E-learning is not just publishing the classroom PowerPoint presentation using any rapid authoring tools like Articulate or Adobe Captivate. It is more than that. It is an effort to make effective e-learning take place. The PowerPoint presentation that is used by the trainer is just a training tool he/she uses to structure his/her training. Without the trainer’s inputs in the class, the PowerPoint presentation is not complete. The trainer understands the learners’ motivation levels, uses adult learning principles, give live examples and case studies. He/she makes into a learning course rather than merely leaving it as a power point presentation of information.
If you are planning to convert your classroom training into e-learning to reduce training cost per learner and to give him/her the flexibility to learn anywhere, anytime, and still retain the completeness of classroom training, here is the step-by-step guide.

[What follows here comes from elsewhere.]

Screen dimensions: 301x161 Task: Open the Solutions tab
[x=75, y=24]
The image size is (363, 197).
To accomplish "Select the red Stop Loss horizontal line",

Step 1: Training Need Analysis– Setting Performance Goal: Start by gaining a thorough understanding of the problem that needs to be addressed by the training. Start determining what the learner will need to perform at the end of the training.
- Creating awareness about company culture for new employees
- Understanding a particular concept or a process.
- Performing a particular task.
Step 2: Learner Analysis: Now that you have a fair idea what this e-learning will need to accomplish, you should start understanding who the learners are. This understanding will help us develop a course that is in line with their motivational levels.
Step 3: Content Analysis: Review your content, identify the content type – is it a process, procedure, fact or principle that you will develop learning strategies based on this information.
Step 4: Learning Strategy: A very important step but mostly overlooked, is deciding or planning how the course will be presented. Many of them, before planning for this, go on to the next steps. In this step, based on the learner and the content, you should decide if the course will be Problem based Learning or Discovery Learning or Situational Learning. Then we can go on to deciding how the instructional design, visual design and assessments will be presented.
Step 5: Detailed Content Outline: We take a deep dive into the content and organize it logically and come up with a page by page content outline. This step also includes deciding where the assessments and the final quiz will be placed.
Step 6: Learning Devices and Patterns: There are many learning devices like scenario, role play, reflection and simple information that can be used to impart training. In e-learning, we have many interactivities to engage the learner – slide shows, drag and drops, interactive visual hotspots, info graphics, audio video snippets. Here in this step we decide on what learning devices and patterns to use.
Step 7: Storyboarding: This is the scripting phase, where the content developers actually script the entire course. The goal of this step is to give a blue print for the course with every detail. It also contains notes to the developers. I recommend that you make the Storyboard in a PowerPoint form as it is more visual.
Step 8: Developing using Rapid Authoring Tools: Based on the storyboard, it is time now to actually produce the eLearning course using one of the rapid e-learning authoring software tools – Lectora Inspire, Articulate Storyline or Captivate 6.
Step 9: Course Upload on LMS: Once the course is ready, make it SCORM or AICC compliant to run on the Learning Management System.
Step 10: Evaluation of e-learning: Last but not the least, do a learnability test with a group of learners and check their performance.
I am sure going through these steps will help you understand that creating an e-learning course is a complex process and is NOT just converting classroom PowerPoint using a rapid e-learning tool.